Create a fluid UX in a unique testing environment.
Today, mobile phones account for more than half of all web traffic worldwide—and that number is growing. People’s love affairs with their smartphones—and expectations for a consistent experience across desktops, laptops, tablets, and mobile—means you have mere seconds to make a good impression before someone leaves your site. Responsive design is the best way to ensure everything displays appropriately on all types of devices.
While great for UX, responsive design isn’t so fun for testing. There are myriad operating systems (iOS, Android, Windows), browsers (Chrome, Internet Explorer, Firefox), and mobile devices (Apple, LG, HTC).

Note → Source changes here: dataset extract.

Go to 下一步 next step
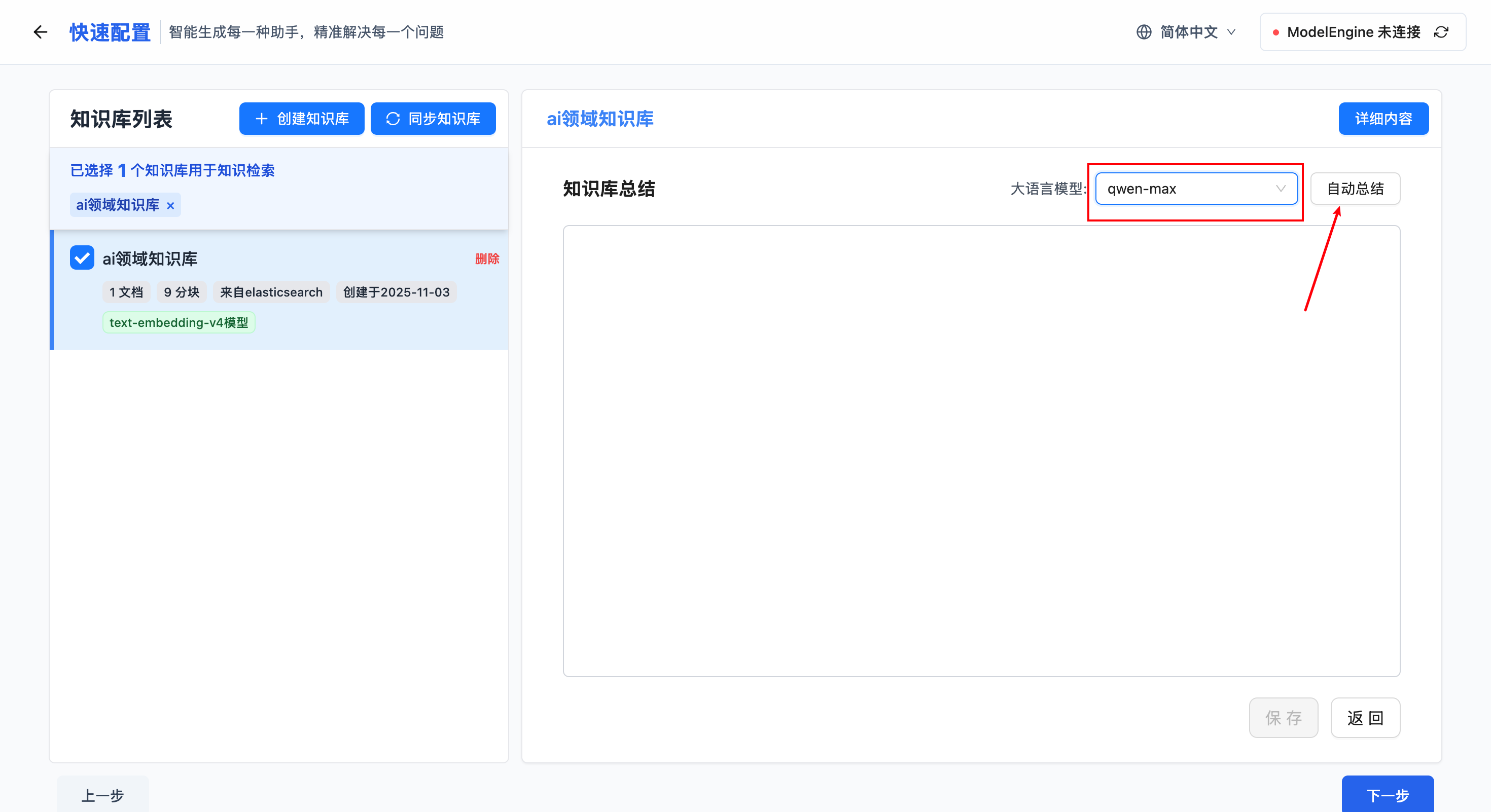The width and height of the screenshot is (1491, 812). (x=1387, y=795)
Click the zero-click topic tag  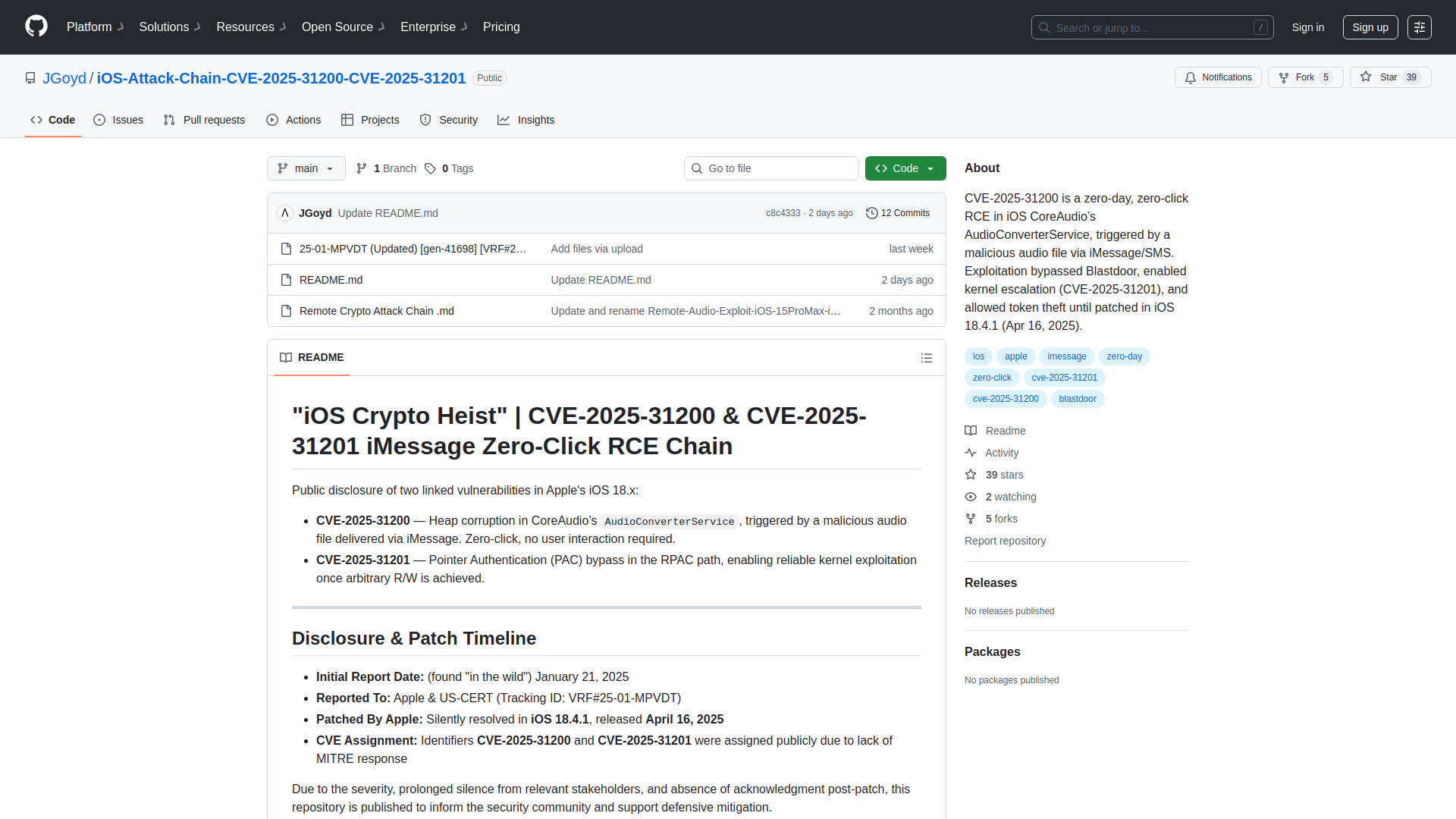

A website on a desktop monitor with 1600 x 900 pixels will show differently on an iPhone 7’s 1334 x 750 pixel screen. It’s overwhelming and time-consuming to test every possible combination, which is why testers often strategically narrow their scope to test “happy paths.”
There are also design-specific elements to consider. Like verifying that the design renders correctly on each screen size. Accounting for how users interact differently with desktops and mobile devices. And figuring out how links for elements like desktop pop-ups will work on mobile.
Responsive websites are highly dynamic, so test approaches that rely on instrumentation or fixed object IDs might not even work, and can be highly expensive to maintain. And because of the indirect nature of responsive web development, performance issues are more likely.